The Automated Elements Of The Onboarding Journey
A few weeks ago we relaunched the FeverBee site. It’s the first real change we’ve made to the site change in 8 years. If you’re reading this by e-mail, you should check it out.
We haven’t promoted the side until we’ve optimised a newcomer journey. Communities are a game of retention.
Fred Wilson believes you need to be able to keep the majority of your members active past 90 days. 90 days might not be the number but it’s definitely a number. Retention is always more important than growth.
What % of members can you keep actively participating past 90 days?
The goal of our onboarding journey is to get members to participate, explain a little about the community culture, and highlight other value members can get form us – while keeping the community manager’s (Hawk’s) time free to work on the high priority tasks.
Our on-boarding process looks like this (feel free to test it for yourself).
- 3-post prompt. A visitor arrives, typically either via referral or organic Google search. After viewing 3 posts they’re prompted to join FeverBee Experts (it’s free).
- Enter information. You enter your details and sign up.
- Select membership level. You select your membership level. We have a paid ‘growth club’ area which gives access to all free resources. Most communities can skip this.
- Receive welcome e-mail and notification from Hawk. This prompts you to participate in our highest value discussion.
- Synched to mailchimp. Upon registration your name is synced to a mailchimp list and subscribed to receive a series of 4 e-mails over 4 weeks. This is a custom wordpress to mailchimp plugin we developed.
- e-mail 1: Free resources. We send members our best resources. This both increases the value of the discussion (everyone is at the same high level) and encourages members to open our e-mails in future by only providing useful information.
- e-mail 2: The culture e-mail: This explains what makes FeverBee Experts unique and the kind of discussions we’re looking for. We want to highlight how members can participate to get the most value.

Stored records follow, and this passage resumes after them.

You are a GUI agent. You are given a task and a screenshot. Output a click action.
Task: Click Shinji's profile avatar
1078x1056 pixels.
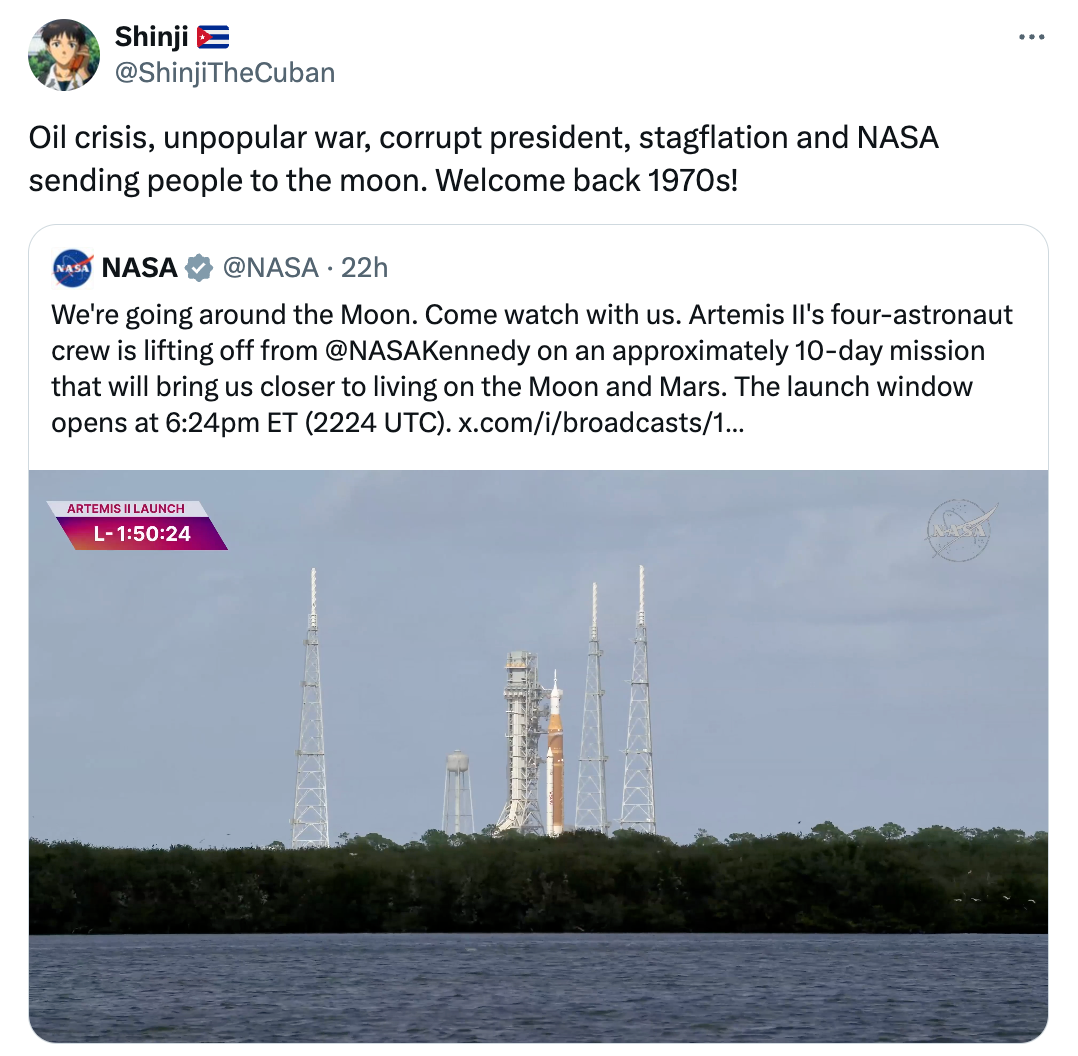(63, 54)
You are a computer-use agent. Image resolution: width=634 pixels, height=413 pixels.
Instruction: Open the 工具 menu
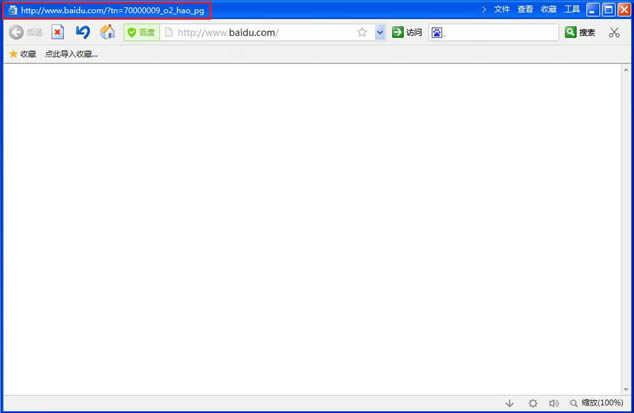point(571,9)
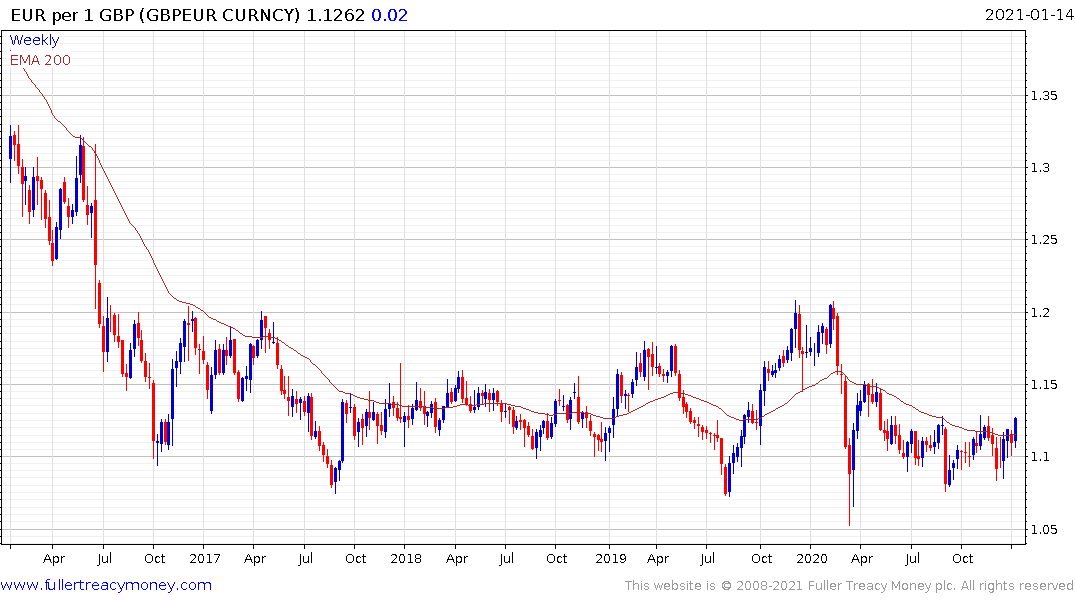1075x600 pixels.
Task: Select the 2019 marker on time axis
Action: (609, 558)
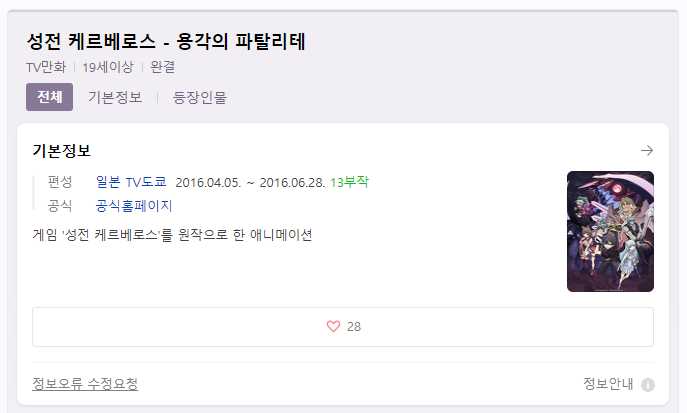Click 정보오류 수정요청 link
This screenshot has height=413, width=687.
point(85,384)
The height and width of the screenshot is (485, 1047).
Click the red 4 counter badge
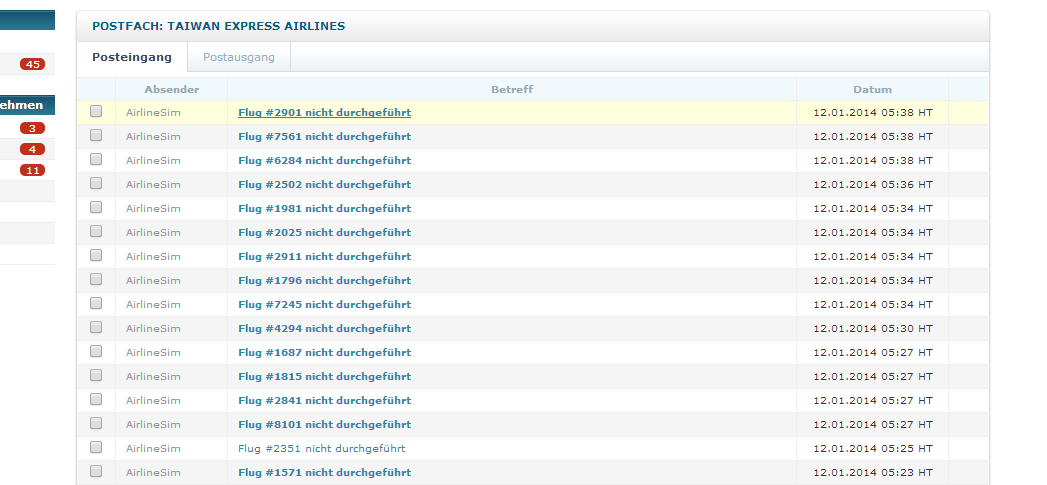[x=32, y=149]
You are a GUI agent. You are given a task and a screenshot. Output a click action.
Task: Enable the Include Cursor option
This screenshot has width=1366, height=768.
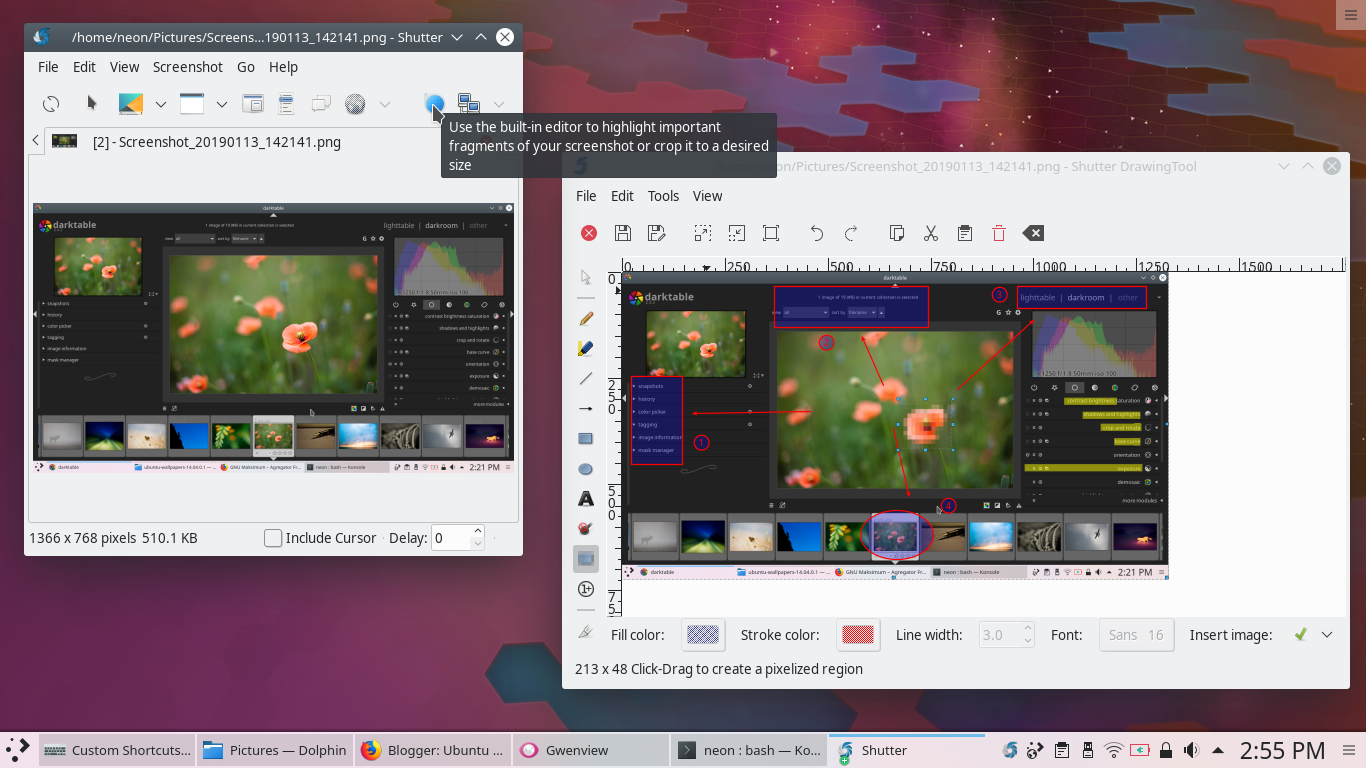(x=273, y=538)
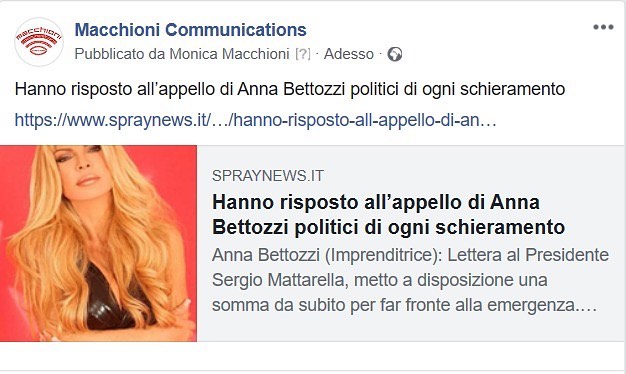Click the SPRAYNEWS.IT source label

coord(267,176)
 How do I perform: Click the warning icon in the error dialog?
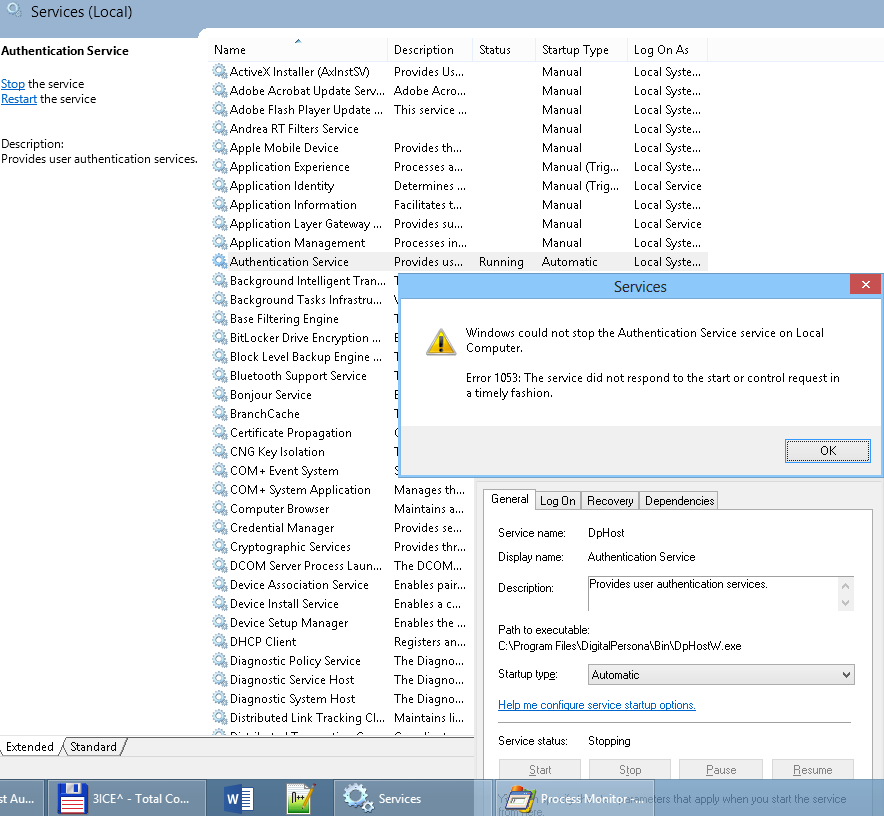[x=441, y=341]
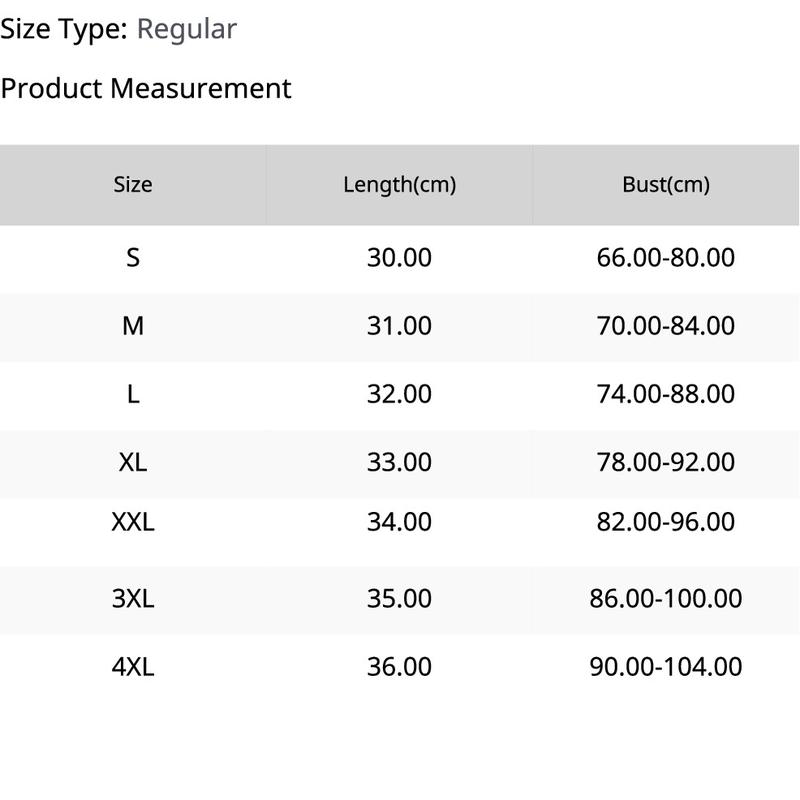Click the Bust(cm) column header

[x=666, y=185]
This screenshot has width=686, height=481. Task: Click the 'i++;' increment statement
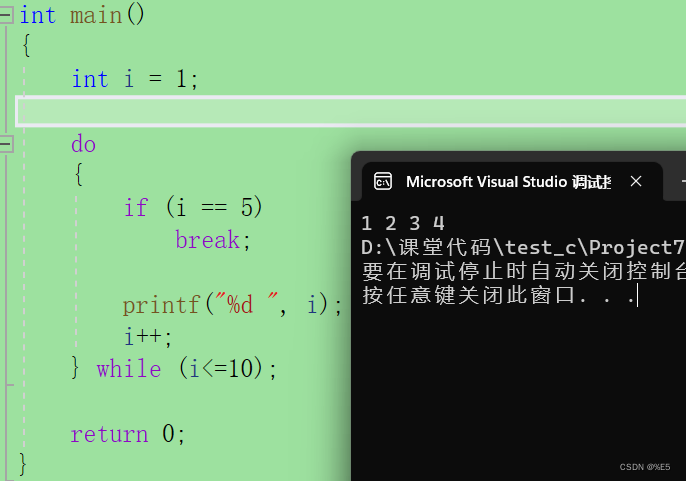(x=148, y=337)
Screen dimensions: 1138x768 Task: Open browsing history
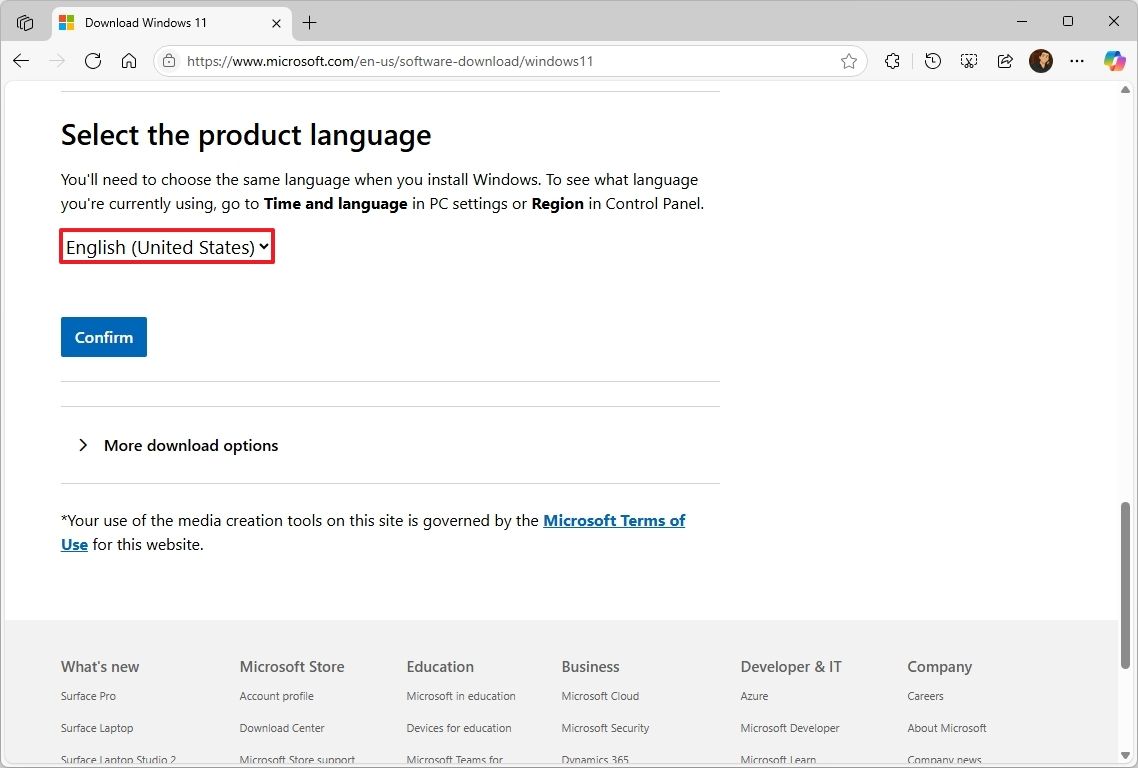tap(932, 61)
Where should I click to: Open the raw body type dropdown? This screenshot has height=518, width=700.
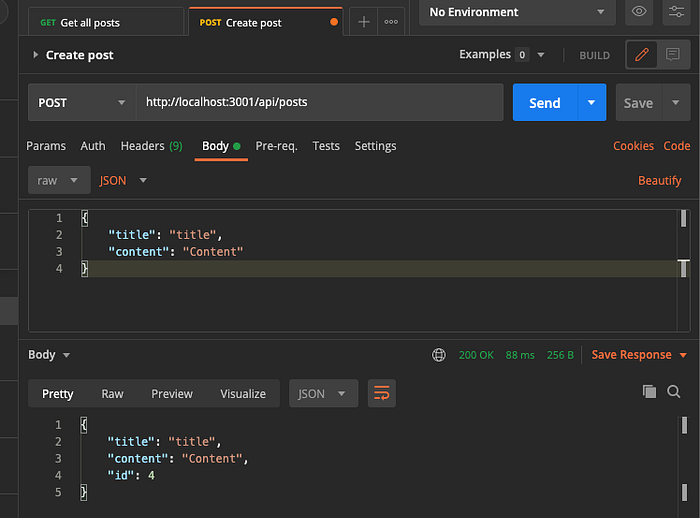point(59,180)
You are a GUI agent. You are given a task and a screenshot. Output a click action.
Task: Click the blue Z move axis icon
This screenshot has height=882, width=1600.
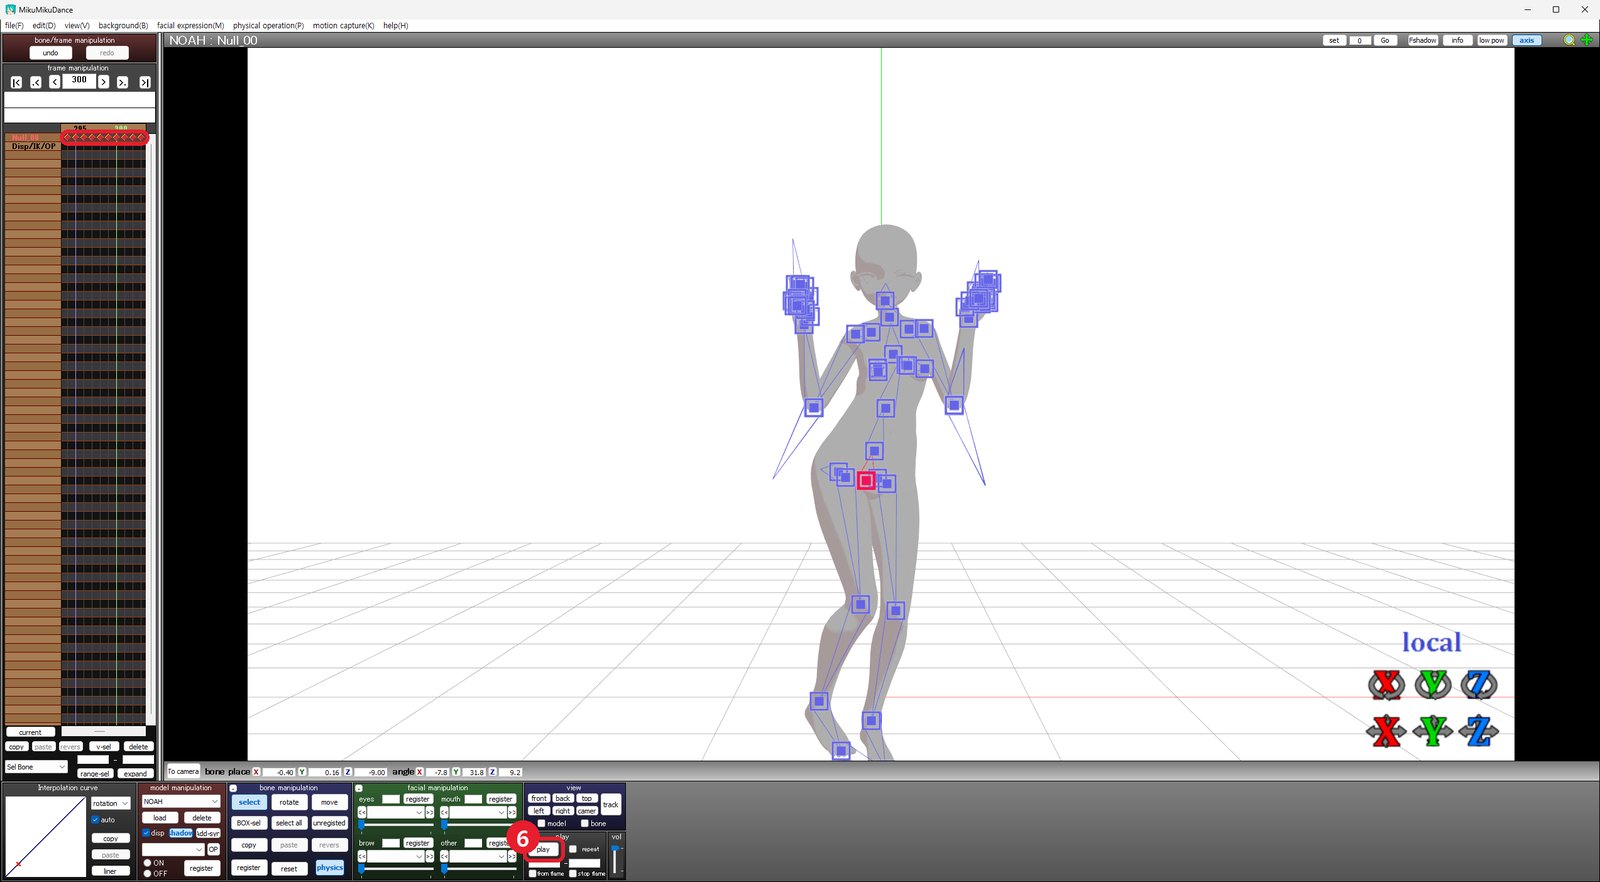1479,731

- e-mail 3: The second value e-mail: This one we intend to update often. It highlights a practical step members can take to improve their communities and guides people to a discussion.
- e-mail 4: The purpose e-mail. This explains clearly why we created the community and what we hope to get from it. We want people to be as passionate about our goals as we are. This also highlights other value we can offer.
- Added to community list. Once complete this adds you to the main community list. You get the same updates as everyone else. Soon we will do further segmentation based upon member’s level of activity and listed interests. We can create reminders for those that haven’t participate in a few weeks or send out the most popular discussions and specific categories.
There are two temptations to resist here. The first is individually greeting every new member. That doesn’t scale nor have a big impact. Optimising the automated part of onboarding will always be more successful. Second, the desire to promote a new site to everyone. Until you’ve optimised the user journey, don’t promote a new site.
You need to ensure that everyone that visits the community has the greatest possible probability of becoming a regular, active, member. If you can’t keep the members you have, why do you think you can keep the members you don’t have?
We’re going to spend a lot of time at FeverBee SPRINT explaining how you can use psychology to optimise this entire journey for a variety of sectors. I hope you can join us.
Unfortunately I have just broken the membership page in a disastrous fashion. I am working on it… Sorry.